** Excerpt provided **
"""

Italian physician and physiologist (1821–1894)

Cesare Studiati Berni (14 January 1821 – 20 November 1894) was an Italian physician, physiologist, and academic. He was a professor of physiology at the University of Pisa, where he emphasized experimental approaches in medical education, and he made contributions to agricultural and oenological research.

== Life and career ==
Born in Pisa to Pietro Studiati Berni, a physician and university professor, and Giuseppa Castinelli, Cesare earned his medical degree in 1840. He began his academic career at the University of Pisa as an anatomical dissector.

He held teaching posts in animal anatomy, human physiology, and chemistry, and in 1859 was appointed professor of physiology and director of the Physiological Laboratory in Pisa. His scientific work combined observation and experimentation, and he conducted research in areas including sericulture and viticulture. He collaborated with Bettino Ricasoli on improving winemaking practices using chemical analysis.

"""

** List of tasks **
• 1. Copy the stretch from "Cesare Studiati Berni" through "and oenological research." in the Cesare Studiati Berni biography word for word.
• 2. In the Cesare Studiati Berni biography, who did he work with to improve winemaking practices?
• 3. Continue the biography of Cesare Studiati Berni from where it stops.

** Extracted information **
"""

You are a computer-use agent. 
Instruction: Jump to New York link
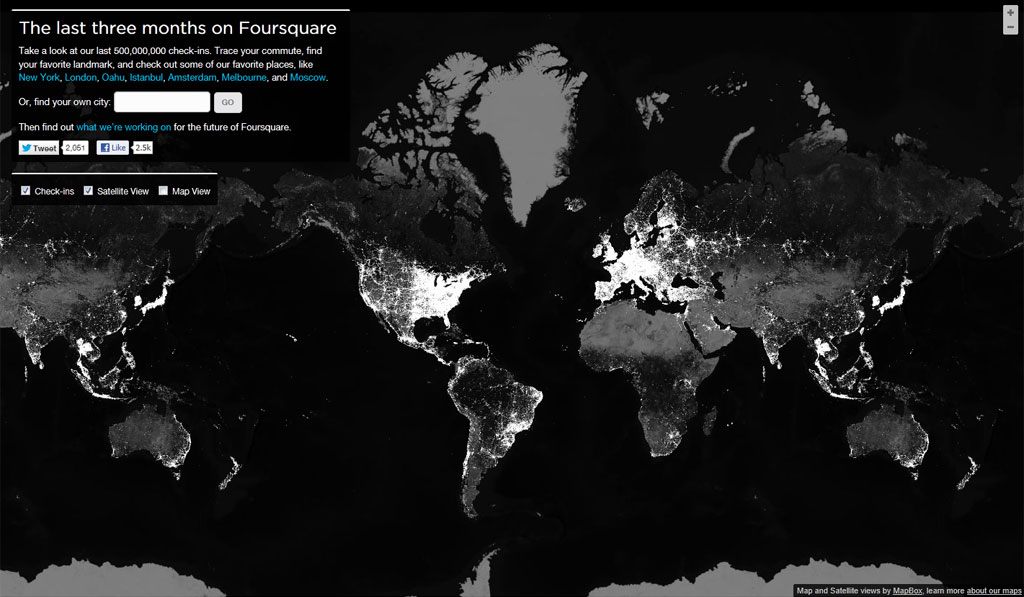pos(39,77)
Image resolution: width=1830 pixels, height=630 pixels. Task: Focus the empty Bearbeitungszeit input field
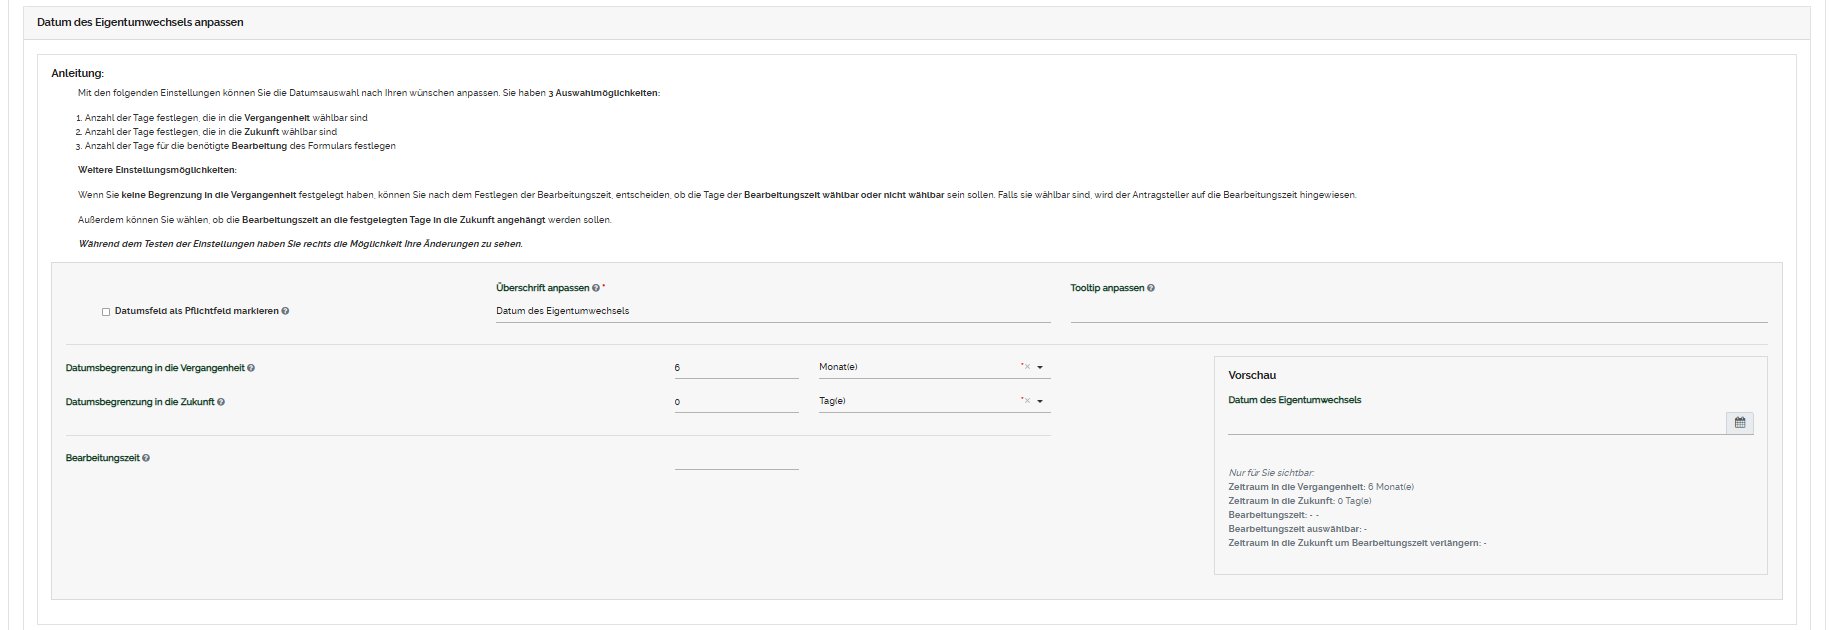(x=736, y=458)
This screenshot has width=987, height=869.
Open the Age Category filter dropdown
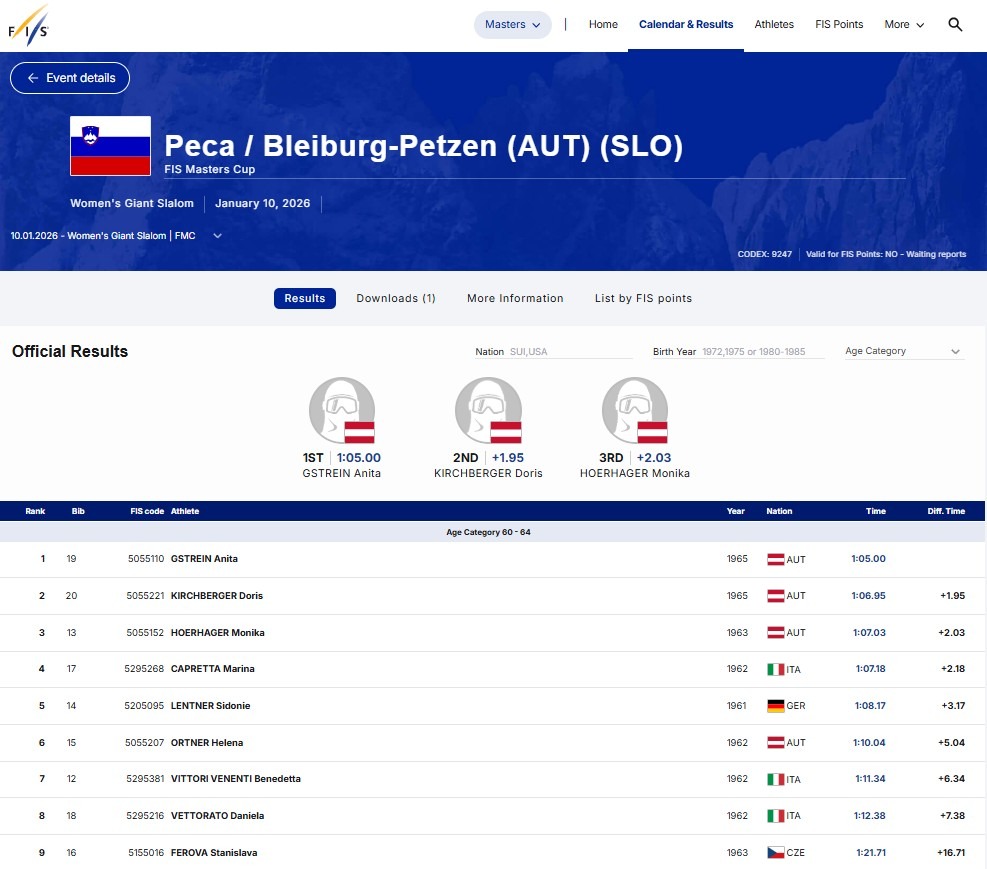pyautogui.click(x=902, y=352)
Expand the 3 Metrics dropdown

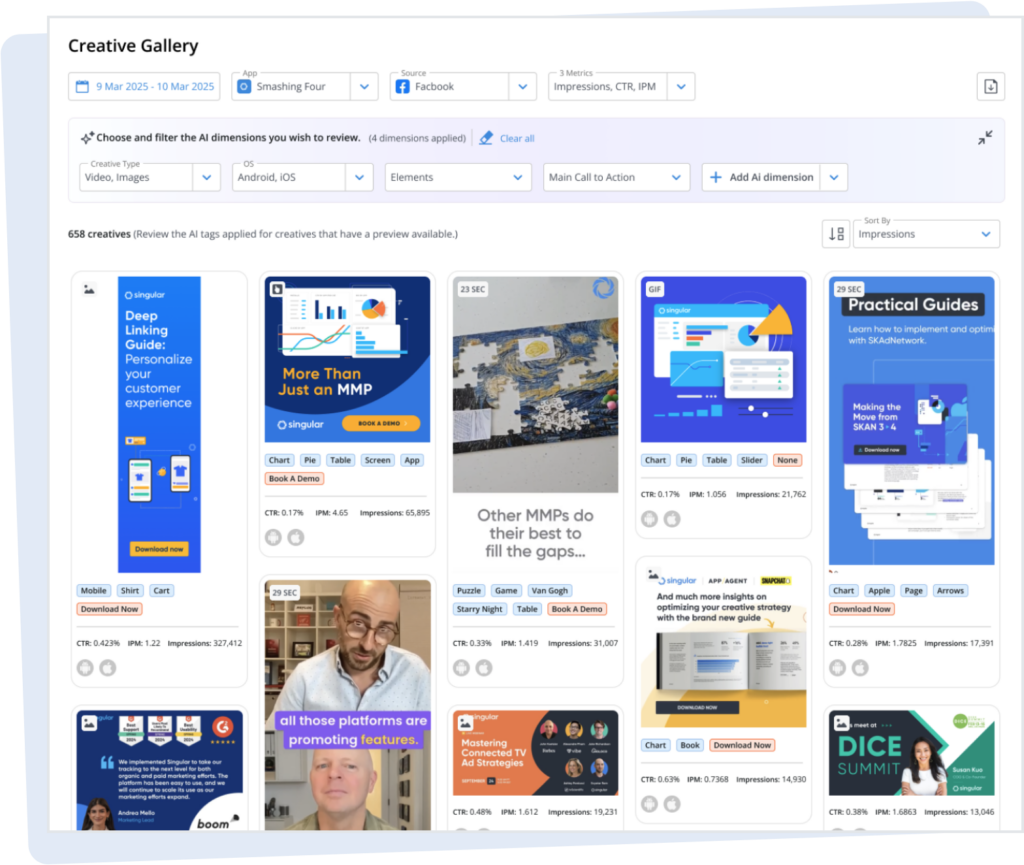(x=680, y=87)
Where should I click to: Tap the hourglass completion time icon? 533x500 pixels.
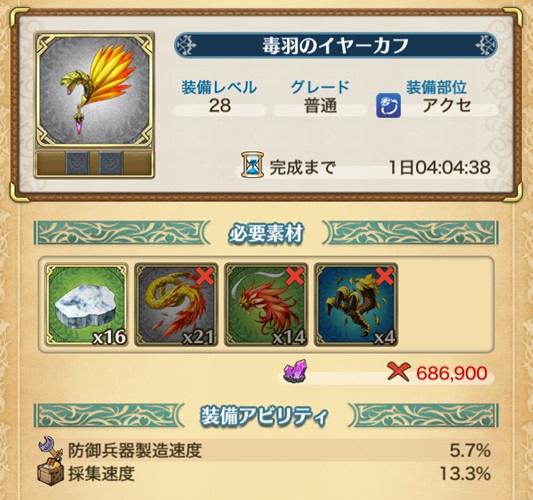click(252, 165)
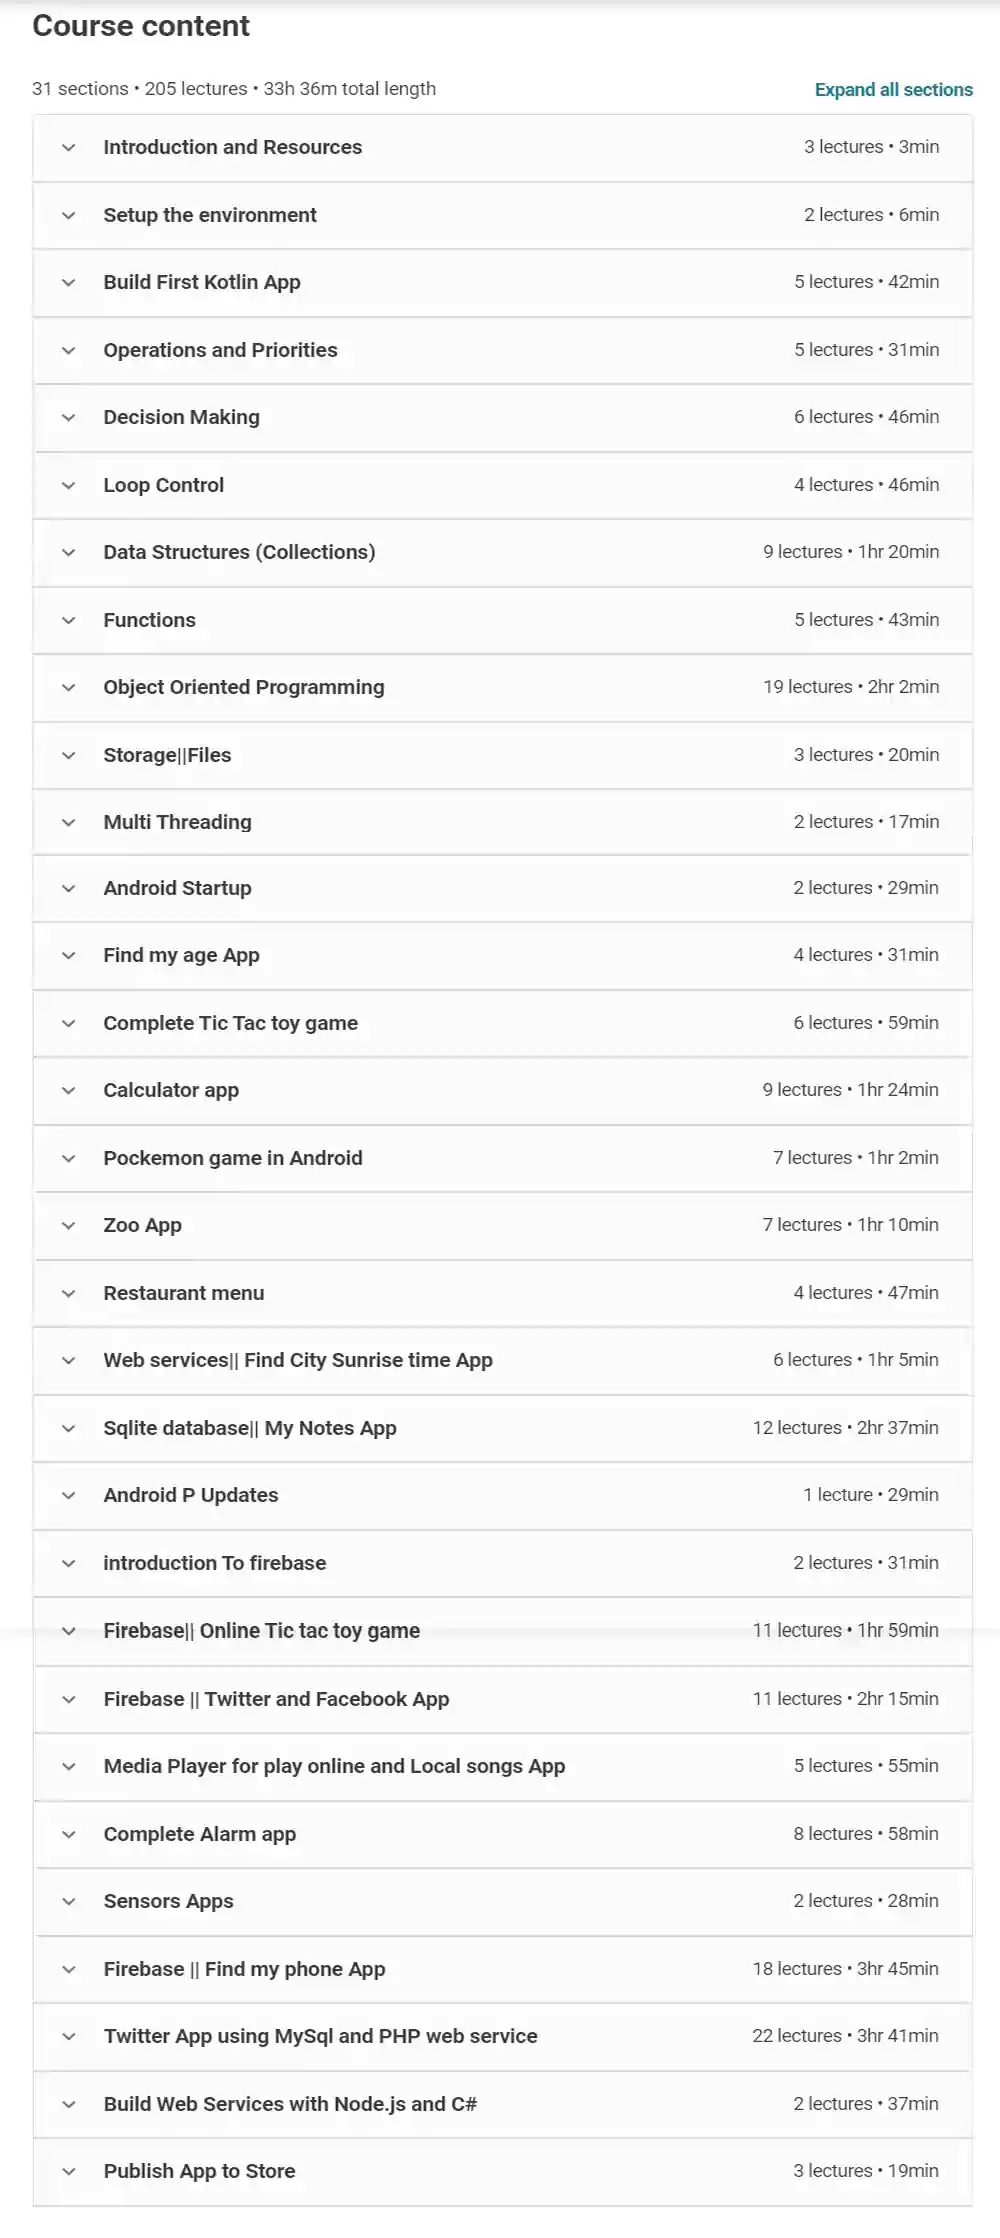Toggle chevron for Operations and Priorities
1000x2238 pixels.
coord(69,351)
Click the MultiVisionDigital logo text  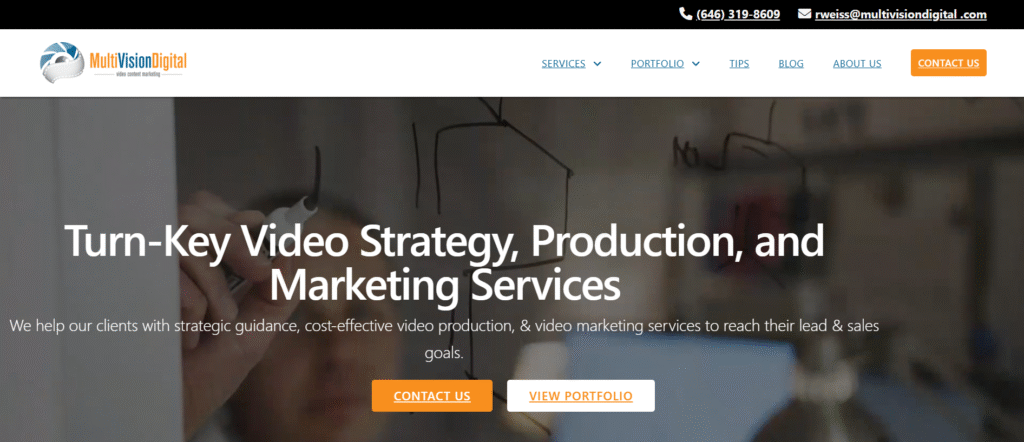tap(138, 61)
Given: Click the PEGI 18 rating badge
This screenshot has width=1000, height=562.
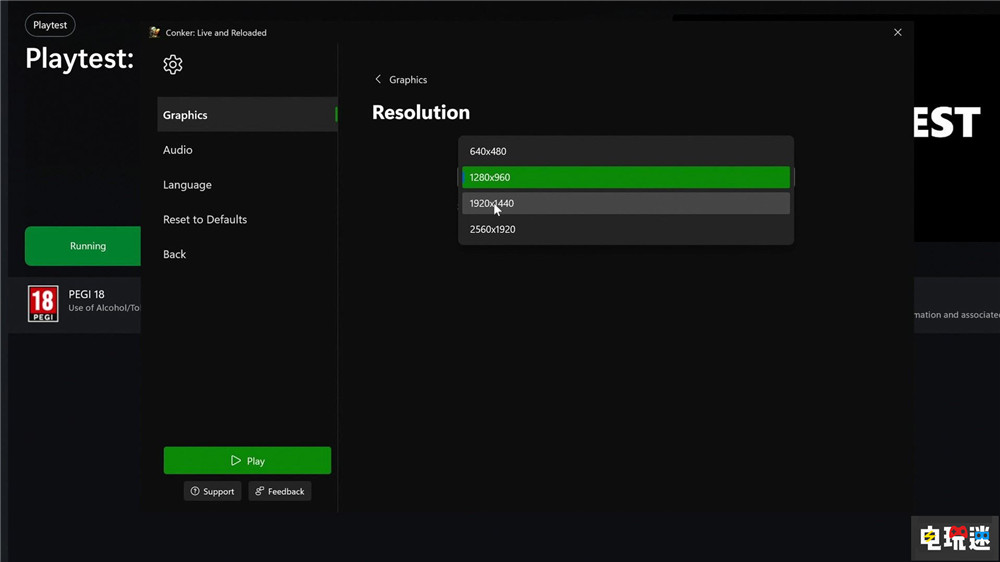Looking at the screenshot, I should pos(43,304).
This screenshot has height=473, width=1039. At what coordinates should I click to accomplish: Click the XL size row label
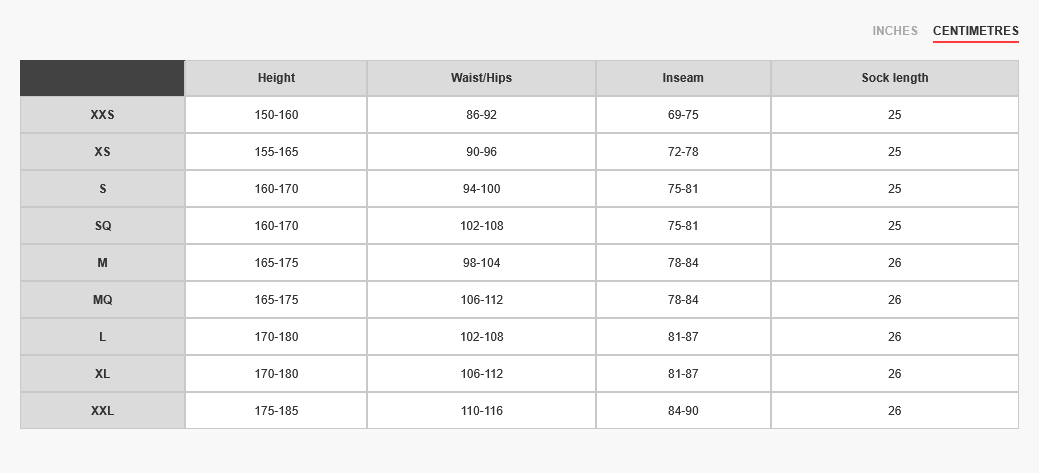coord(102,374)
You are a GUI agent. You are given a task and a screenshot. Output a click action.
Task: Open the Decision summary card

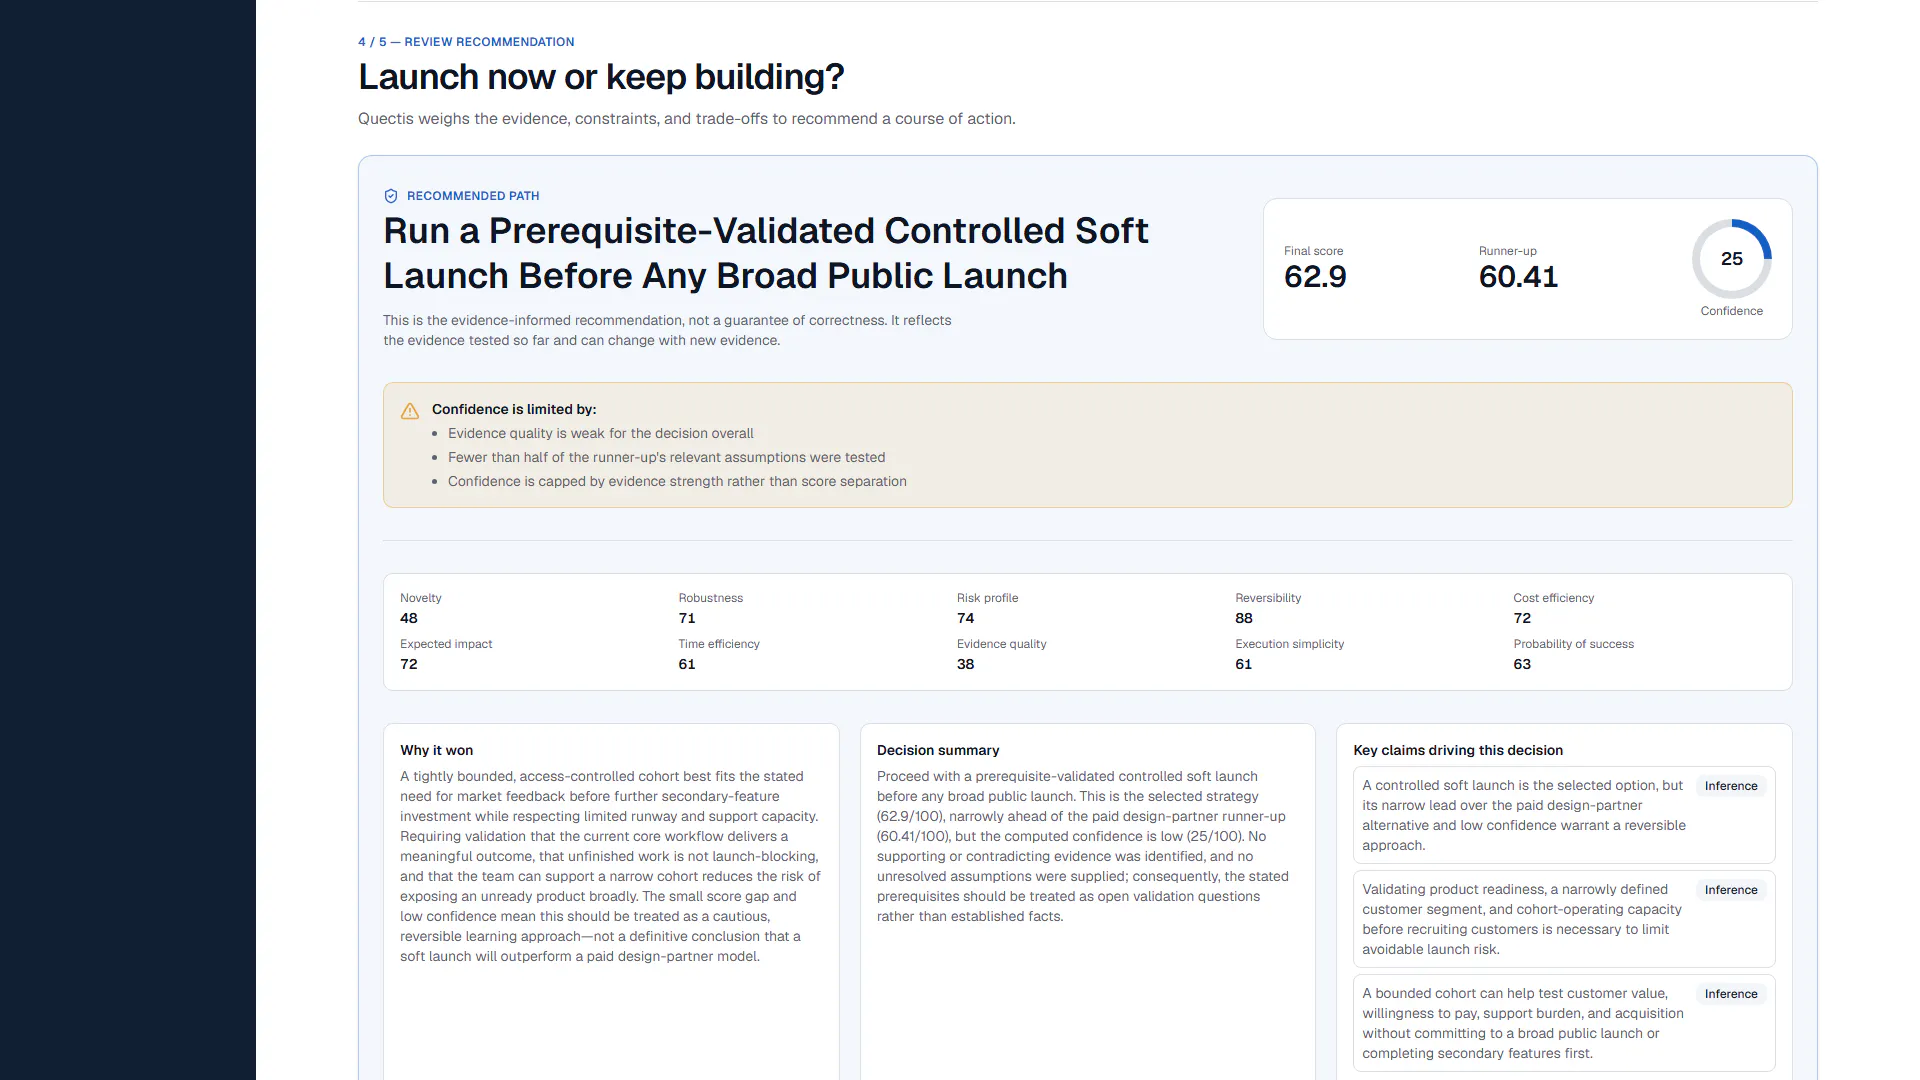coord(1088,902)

"""

** Answer section **
• 1.
Cesare Studiati Berni (14 January 1821 – 20 November 1894) was an Italian physician, physiologist, and academic. He was a professor of physiology at the University of Pisa, where he emphasized experimental approaches in medical education, and he made contributions to agricultural and oenological research.

• 2. Bettino Ricasoli

• 3.
Studiati Berni was an active member of the Accademia dei Georgofili and published extensively on physiological and agricultural topics. He also served as president of the Cassa di Risparmio di Pisa and held the position of dean of the Faculty of Medicine and Surgery.

On 27 August 1860, he married Giuseppina Agostini della Seta, a member of a noble family, and they had three children: Teresa, Laura, and Pietro, the latter of whom later became a prominent architect. He died at his family villa in Molina di Quosa near Pisa on 20 November 1894.